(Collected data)

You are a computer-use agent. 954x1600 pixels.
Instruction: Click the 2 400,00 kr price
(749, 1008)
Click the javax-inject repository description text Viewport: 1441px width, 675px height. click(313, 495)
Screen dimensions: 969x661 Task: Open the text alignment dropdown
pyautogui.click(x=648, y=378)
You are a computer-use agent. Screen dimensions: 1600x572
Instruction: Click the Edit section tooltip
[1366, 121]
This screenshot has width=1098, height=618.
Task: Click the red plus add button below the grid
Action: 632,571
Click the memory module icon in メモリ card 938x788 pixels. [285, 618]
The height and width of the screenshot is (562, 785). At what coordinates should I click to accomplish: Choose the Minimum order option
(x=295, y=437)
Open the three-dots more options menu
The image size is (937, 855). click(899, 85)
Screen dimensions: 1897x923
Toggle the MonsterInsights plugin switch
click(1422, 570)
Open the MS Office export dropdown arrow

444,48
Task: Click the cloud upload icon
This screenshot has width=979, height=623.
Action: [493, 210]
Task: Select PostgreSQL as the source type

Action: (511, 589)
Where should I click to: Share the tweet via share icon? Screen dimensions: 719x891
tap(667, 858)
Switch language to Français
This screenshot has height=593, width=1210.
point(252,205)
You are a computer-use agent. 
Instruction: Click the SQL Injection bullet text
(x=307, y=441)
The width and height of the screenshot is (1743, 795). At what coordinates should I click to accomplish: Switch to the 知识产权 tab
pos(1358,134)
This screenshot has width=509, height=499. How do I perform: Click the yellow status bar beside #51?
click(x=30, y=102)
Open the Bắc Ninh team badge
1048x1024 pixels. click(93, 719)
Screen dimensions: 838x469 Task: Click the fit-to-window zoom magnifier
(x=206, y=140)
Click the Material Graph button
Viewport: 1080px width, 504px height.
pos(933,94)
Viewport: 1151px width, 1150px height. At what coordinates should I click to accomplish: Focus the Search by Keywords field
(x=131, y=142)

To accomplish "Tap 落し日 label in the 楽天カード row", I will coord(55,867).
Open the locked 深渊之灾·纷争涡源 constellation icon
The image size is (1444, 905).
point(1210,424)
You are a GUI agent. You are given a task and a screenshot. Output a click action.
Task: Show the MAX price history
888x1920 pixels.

--- Exercise aim ---
All of the records above must be reproduced exactly.

--- Exercise output ---
You are a computer-use agent. 954x1600 pixels.
Instruction: Click the 2 400,00 kr price
(749, 1008)
Click the javax-inject repository description text Viewport: 1441px width, 675px height. click(313, 495)
Screen dimensions: 969x661 Task: Open the text alignment dropdown
pyautogui.click(x=648, y=378)
You are a computer-use agent. Screen dimensions: 1600x572
Instruction: Click the Edit section tooltip
[1366, 121]
This screenshot has width=1098, height=618.
Task: Click the red plus add button below the grid
Action: 632,571
Click the memory module icon in メモリ card 938x788 pixels. [285, 618]
The height and width of the screenshot is (562, 785). At what coordinates should I click to accomplish: Choose the Minimum order option
(x=295, y=437)
Open the three-dots more options menu
The image size is (937, 855). click(899, 85)
Screen dimensions: 1897x923
Toggle the MonsterInsights plugin switch
click(1422, 570)
Open the MS Office export dropdown arrow

444,48
Task: Click the cloud upload icon
This screenshot has width=979, height=623.
Action: [493, 210]
Task: Select PostgreSQL as the source type

Action: (511, 589)
Where should I click to: Share the tweet via share icon? Screen dimensions: 719x891
tap(667, 858)
Switch language to Français
This screenshot has height=593, width=1210.
point(252,205)
You are a computer-use agent. 
Instruction: Click the SQL Injection bullet text
(x=307, y=441)
The width and height of the screenshot is (1743, 795). At what coordinates should I click to accomplish: Switch to the 知识产权 tab
pos(1358,134)
This screenshot has width=509, height=499. How do I perform: Click the yellow status bar beside #51?
click(x=30, y=102)
Open the Bắc Ninh team badge
1048x1024 pixels. click(93, 719)
Screen dimensions: 838x469 Task: Click the fit-to-window zoom magnifier
(x=206, y=140)
Click the Material Graph button
Viewport: 1080px width, 504px height.
pos(933,94)
Viewport: 1151px width, 1150px height. At what coordinates should I click to accomplish: Focus the Search by Keywords field
(x=131, y=142)

To accomplish "Tap 落し日 label in the 楽天カード row", I will coord(55,867).
Open the locked 深渊之灾·纷争涡源 constellation icon
The image size is (1444, 905).
point(1210,424)
You are a GUI agent. You are given a task and a screenshot. Output a click action.
Task: Show the MAX price history
888x1920 pixels.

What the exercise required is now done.